[Source material]
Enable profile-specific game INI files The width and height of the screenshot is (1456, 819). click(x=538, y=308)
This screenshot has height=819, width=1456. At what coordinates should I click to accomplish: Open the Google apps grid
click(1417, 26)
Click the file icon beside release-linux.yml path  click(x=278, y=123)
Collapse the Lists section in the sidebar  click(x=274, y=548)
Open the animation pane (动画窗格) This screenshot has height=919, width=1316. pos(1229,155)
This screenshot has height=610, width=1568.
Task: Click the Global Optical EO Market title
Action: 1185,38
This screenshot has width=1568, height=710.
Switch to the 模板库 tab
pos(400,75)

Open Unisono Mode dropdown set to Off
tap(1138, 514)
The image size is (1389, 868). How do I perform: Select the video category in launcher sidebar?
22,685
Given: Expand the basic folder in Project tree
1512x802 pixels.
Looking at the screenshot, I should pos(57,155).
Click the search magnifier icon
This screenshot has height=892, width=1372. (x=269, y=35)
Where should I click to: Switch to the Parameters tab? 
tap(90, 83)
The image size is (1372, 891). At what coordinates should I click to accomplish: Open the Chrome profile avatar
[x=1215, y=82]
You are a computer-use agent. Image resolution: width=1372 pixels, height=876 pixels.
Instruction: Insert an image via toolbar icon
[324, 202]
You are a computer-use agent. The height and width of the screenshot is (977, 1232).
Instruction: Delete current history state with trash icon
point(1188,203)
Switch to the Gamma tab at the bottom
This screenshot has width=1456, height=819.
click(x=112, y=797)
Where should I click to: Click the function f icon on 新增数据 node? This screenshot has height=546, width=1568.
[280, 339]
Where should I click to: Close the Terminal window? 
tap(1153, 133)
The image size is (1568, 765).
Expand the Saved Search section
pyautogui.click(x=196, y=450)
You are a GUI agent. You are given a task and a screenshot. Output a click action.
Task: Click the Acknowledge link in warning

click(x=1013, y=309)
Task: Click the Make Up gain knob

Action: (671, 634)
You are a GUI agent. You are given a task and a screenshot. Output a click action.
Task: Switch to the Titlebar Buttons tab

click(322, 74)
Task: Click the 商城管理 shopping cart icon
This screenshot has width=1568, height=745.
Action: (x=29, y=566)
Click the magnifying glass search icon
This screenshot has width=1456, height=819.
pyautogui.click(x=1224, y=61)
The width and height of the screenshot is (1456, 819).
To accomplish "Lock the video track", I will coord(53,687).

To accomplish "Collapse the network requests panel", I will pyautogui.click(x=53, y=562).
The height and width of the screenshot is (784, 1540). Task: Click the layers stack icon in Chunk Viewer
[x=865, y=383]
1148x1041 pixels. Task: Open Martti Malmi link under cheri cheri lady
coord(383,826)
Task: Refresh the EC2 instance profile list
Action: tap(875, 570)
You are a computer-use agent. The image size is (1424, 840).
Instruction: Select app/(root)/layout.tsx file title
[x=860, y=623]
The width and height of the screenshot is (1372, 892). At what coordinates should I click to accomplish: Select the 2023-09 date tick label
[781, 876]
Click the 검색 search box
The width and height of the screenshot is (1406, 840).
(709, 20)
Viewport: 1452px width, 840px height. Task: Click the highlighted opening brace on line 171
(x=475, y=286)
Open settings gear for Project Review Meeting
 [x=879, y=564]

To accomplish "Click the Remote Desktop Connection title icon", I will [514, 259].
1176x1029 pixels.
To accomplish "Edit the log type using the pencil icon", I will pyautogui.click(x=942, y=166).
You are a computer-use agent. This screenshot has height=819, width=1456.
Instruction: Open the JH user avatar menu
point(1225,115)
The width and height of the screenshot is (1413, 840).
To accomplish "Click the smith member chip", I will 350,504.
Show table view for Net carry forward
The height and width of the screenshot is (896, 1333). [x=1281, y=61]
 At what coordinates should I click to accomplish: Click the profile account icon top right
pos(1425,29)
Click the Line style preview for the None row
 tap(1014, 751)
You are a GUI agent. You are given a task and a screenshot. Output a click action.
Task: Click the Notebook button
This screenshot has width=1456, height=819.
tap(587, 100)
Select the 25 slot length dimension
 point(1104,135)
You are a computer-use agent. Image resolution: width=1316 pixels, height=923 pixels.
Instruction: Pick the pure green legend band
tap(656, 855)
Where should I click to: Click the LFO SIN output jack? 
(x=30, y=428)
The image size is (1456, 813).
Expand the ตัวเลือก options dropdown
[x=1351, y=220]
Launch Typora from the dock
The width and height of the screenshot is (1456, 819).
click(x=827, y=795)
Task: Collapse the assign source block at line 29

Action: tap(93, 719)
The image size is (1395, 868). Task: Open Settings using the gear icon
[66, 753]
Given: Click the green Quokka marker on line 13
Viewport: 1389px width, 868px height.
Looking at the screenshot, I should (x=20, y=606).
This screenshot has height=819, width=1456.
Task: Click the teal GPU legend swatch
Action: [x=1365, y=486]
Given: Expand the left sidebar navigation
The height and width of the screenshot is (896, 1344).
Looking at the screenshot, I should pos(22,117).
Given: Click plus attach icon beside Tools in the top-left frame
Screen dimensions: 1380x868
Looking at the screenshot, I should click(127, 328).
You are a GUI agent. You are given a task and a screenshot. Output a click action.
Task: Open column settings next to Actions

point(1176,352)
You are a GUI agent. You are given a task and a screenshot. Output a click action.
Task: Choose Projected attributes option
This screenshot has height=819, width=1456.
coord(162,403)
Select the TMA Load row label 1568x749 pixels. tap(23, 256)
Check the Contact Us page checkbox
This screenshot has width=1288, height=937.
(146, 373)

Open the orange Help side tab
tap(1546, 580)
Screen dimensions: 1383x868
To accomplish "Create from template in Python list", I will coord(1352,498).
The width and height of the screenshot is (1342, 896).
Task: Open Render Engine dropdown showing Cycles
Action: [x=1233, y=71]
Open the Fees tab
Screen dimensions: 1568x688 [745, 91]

[What this task involves]
Set down the records above once more, exactly as they stand.

[Answer below]
Enable profile-specific game INI files The width and height of the screenshot is (1456, 819). click(x=538, y=308)
This screenshot has height=819, width=1456. At what coordinates should I click to accomplish: Open the Google apps grid
click(1417, 26)
Click the file icon beside release-linux.yml path  click(x=278, y=123)
Collapse the Lists section in the sidebar  click(x=274, y=548)
Open the animation pane (动画窗格) This screenshot has height=919, width=1316. pos(1229,155)
This screenshot has height=610, width=1568.
Task: Click the Global Optical EO Market title
Action: 1185,38
This screenshot has width=1568, height=710.
Switch to the 模板库 tab
pos(400,75)

Open Unisono Mode dropdown set to Off
tap(1138, 514)
The image size is (1389, 868). How do I perform: Select the video category in launcher sidebar?
22,685
Given: Expand the basic folder in Project tree
1512x802 pixels.
Looking at the screenshot, I should pos(57,155).
Click the search magnifier icon
This screenshot has height=892, width=1372. (x=269, y=35)
Where should I click to: Switch to the Parameters tab? 
tap(90, 83)
The image size is (1372, 891). At what coordinates should I click to accomplish: Open the Chrome profile avatar
[x=1215, y=82]
You are a computer-use agent. Image resolution: width=1372 pixels, height=876 pixels.
Instruction: Insert an image via toolbar icon
[324, 202]
You are a computer-use agent. The height and width of the screenshot is (977, 1232).
Instruction: Delete current history state with trash icon
point(1188,203)
Switch to the Gamma tab at the bottom
This screenshot has width=1456, height=819.
click(x=112, y=797)
Where should I click to: Click the function f icon on 新增数据 node? This screenshot has height=546, width=1568.
[280, 339]
Where should I click to: Close the Terminal window? 
tap(1153, 133)
The image size is (1568, 765).
Expand the Saved Search section
pyautogui.click(x=196, y=450)
You are a GUI agent. You are given a task and a screenshot. Output a click action.
Task: Click the Acknowledge link in warning

click(x=1013, y=309)
Task: Click the Make Up gain knob

Action: (671, 634)
You are a GUI agent. You are given a task and a screenshot. Output a click action.
Task: Switch to the Titlebar Buttons tab

click(322, 74)
Task: Click the 商城管理 shopping cart icon
This screenshot has width=1568, height=745.
Action: (x=29, y=566)
Click the magnifying glass search icon
This screenshot has width=1456, height=819.
pyautogui.click(x=1224, y=61)
The width and height of the screenshot is (1456, 819).
To accomplish "Lock the video track", I will coord(53,687).

To accomplish "Collapse the network requests panel", I will pyautogui.click(x=53, y=562).
The height and width of the screenshot is (784, 1540). Task: Click the layers stack icon in Chunk Viewer
[x=865, y=383]
1148x1041 pixels. Task: Open Martti Malmi link under cheri cheri lady
coord(383,826)
Task: Refresh the EC2 instance profile list
Action: tap(875, 570)
You are a computer-use agent. The image size is (1424, 840).
Instruction: Select app/(root)/layout.tsx file title
[x=860, y=623]
The width and height of the screenshot is (1372, 892). At what coordinates should I click to accomplish: Select the 2023-09 date tick label
[781, 876]
Click the 검색 search box
The width and height of the screenshot is (1406, 840).
(709, 20)
Viewport: 1452px width, 840px height. Task: Click the highlighted opening brace on line 171
(x=475, y=286)
Open settings gear for Project Review Meeting
 [x=879, y=564]

To accomplish "Click the Remote Desktop Connection title icon", I will [514, 259].
1176x1029 pixels.
To accomplish "Edit the log type using the pencil icon", I will pyautogui.click(x=942, y=166).
You are a computer-use agent. This screenshot has height=819, width=1456.
Instruction: Open the JH user avatar menu
point(1225,115)
The width and height of the screenshot is (1413, 840).
To accomplish "Click the smith member chip", I will 350,504.
Show table view for Net carry forward
The height and width of the screenshot is (896, 1333). [x=1281, y=61]
 At what coordinates should I click to accomplish: Click the profile account icon top right
pos(1425,29)
Click the Line style preview for the None row
 tap(1014, 751)
You are a GUI agent. You are given a task and a screenshot. Output a click action.
Task: Click the Notebook button
This screenshot has width=1456, height=819.
tap(587, 100)
Select the 25 slot length dimension
 point(1104,135)
You are a computer-use agent. Image resolution: width=1316 pixels, height=923 pixels.
Instruction: Pick the pure green legend band
tap(656, 855)
Where should I click to: Click the LFO SIN output jack? 
(x=30, y=428)
The image size is (1456, 813).
Expand the ตัวเลือก options dropdown
[x=1351, y=220]
Launch Typora from the dock
The width and height of the screenshot is (1456, 819).
click(x=827, y=795)
Task: Collapse the assign source block at line 29

Action: tap(93, 719)
The image size is (1395, 868). Task: Open Settings using the gear icon
[66, 753]
Given: Click the green Quokka marker on line 13
Viewport: 1389px width, 868px height.
Looking at the screenshot, I should (x=20, y=606).
This screenshot has height=819, width=1456.
Task: Click the teal GPU legend swatch
Action: [x=1365, y=486]
Given: Expand the left sidebar navigation
The height and width of the screenshot is (896, 1344).
Looking at the screenshot, I should pos(22,117).
Given: Click plus attach icon beside Tools in the top-left frame
Screen dimensions: 1380x868
Looking at the screenshot, I should click(127, 328).
You are a GUI agent. You are given a task and a screenshot. Output a click action.
Task: Open column settings next to Actions

point(1176,352)
You are a GUI agent. You are given a task and a screenshot. Output a click action.
Task: Choose Projected attributes option
This screenshot has height=819, width=1456.
coord(162,403)
Select the TMA Load row label 1568x749 pixels. tap(23, 256)
Check the Contact Us page checkbox
This screenshot has width=1288, height=937.
(146, 373)

Open the orange Help side tab
tap(1546, 580)
Screen dimensions: 1383x868
To accomplish "Create from template in Python list", I will coord(1352,498).
The width and height of the screenshot is (1342, 896).
Task: Open Render Engine dropdown showing Cycles
Action: [x=1233, y=71]
Open the Fees tab
Screen dimensions: 1568x688 [745, 91]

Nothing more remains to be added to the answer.